Immortalized lymphocytes and skin fibroblasts derived from patients are often used for expression studies or biological analyses, as these cells are easy to be obtained and handled. However, many tissue-specific genes are not sufficiently expressed by these cells; PLP1 being one of them. Although there are reports examining PLP1 expression by RT–PCR, using mRNA extracted from skin fibroblasts,4, 5, 21 the expression of PLP1 mRNA in skin fibroblasts is too low to be examined by northern blotting as shown here. In this study, our microarray database search showed over 40 times higher PLP1 expression in iPS cells than that in skin fibroblasts. Our initial northern blot analysis confirmed faint but detectable PLP1 expression in iPS cells, whereas no expression was observed in skin fibroblasts, lymphocytes or SNL feeder cells.

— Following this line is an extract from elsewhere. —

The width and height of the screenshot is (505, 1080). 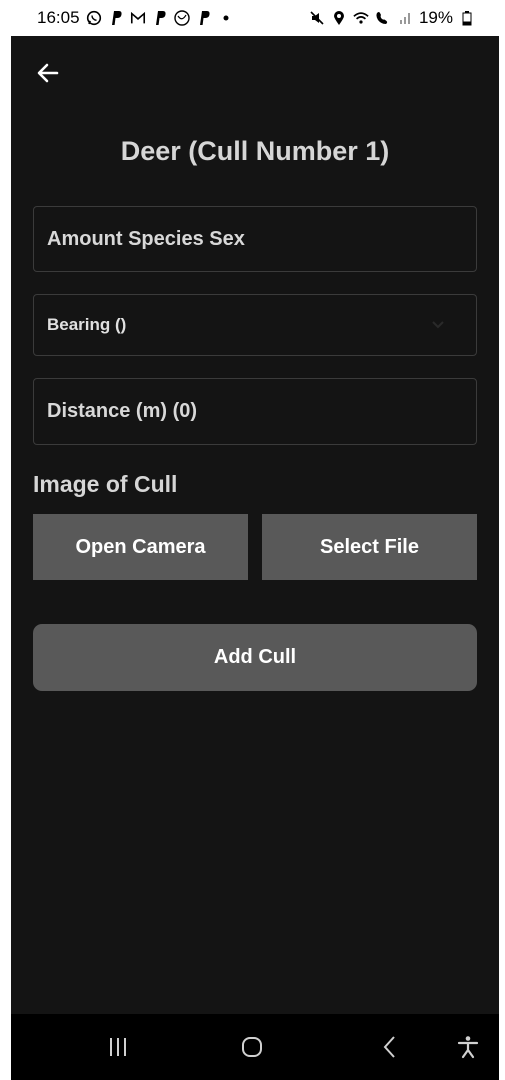 I want to click on image-of-cull-label: Image of Cull, so click(x=106, y=484).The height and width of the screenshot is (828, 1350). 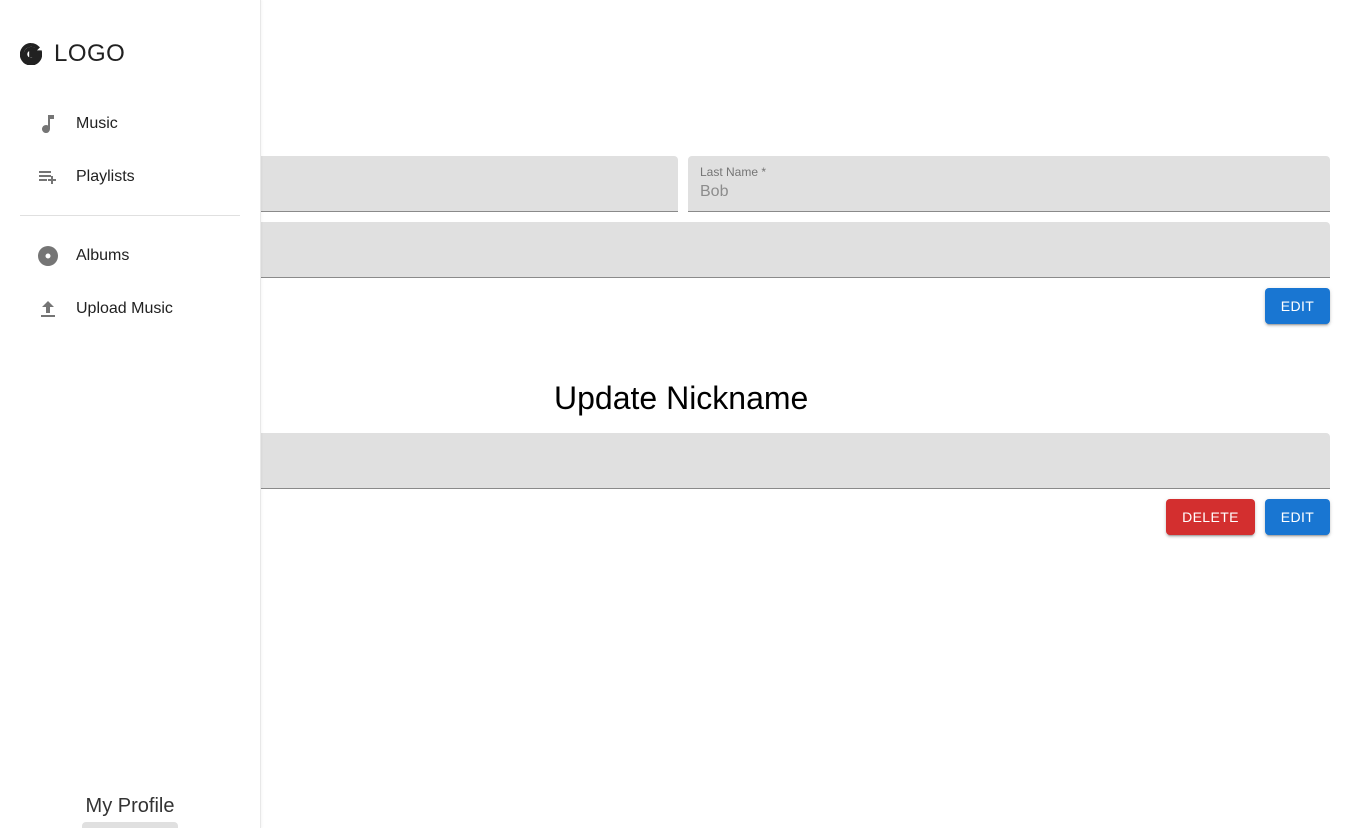 What do you see at coordinates (90, 54) in the screenshot?
I see `logo-text: LOGO` at bounding box center [90, 54].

This study also confirmed a lack of PLP1 expression in SNL feeder cells. Therefore, this study demonstrates that iPS cells express endogenous PLP1, and that the possibility of contamination from SNL feeder cells or original skin fibroblasts can be excluded. Although being detectable by northern blotting, PLP1 expression in iPS cells appeared to be much lower than that in mature oligodendrocytes and may be simply cryptic rather than functional. If so, this allows us to evaluate the native transcriptional level of each mutant (and wild-type) PLP1 allele, which is the primary focus of our study. Meanwhile, terminal differentiation of iPS cells into the oligodendrocyte lineage would result in an enhanced PLP1 expression with functional consequence. However, this requires technological breakthrough in the induction of terminal differentiation into oligodendrocyte lineage, which is currently unavailable.

In conclusion, we identified the first PMD patient having a partial PLP1 duplication. The absence of PLP1 expression in iPS cells, generated from the patient’s skin fibroblasts, proved the underlying effects of the partial PLP1 duplication for the PMD development.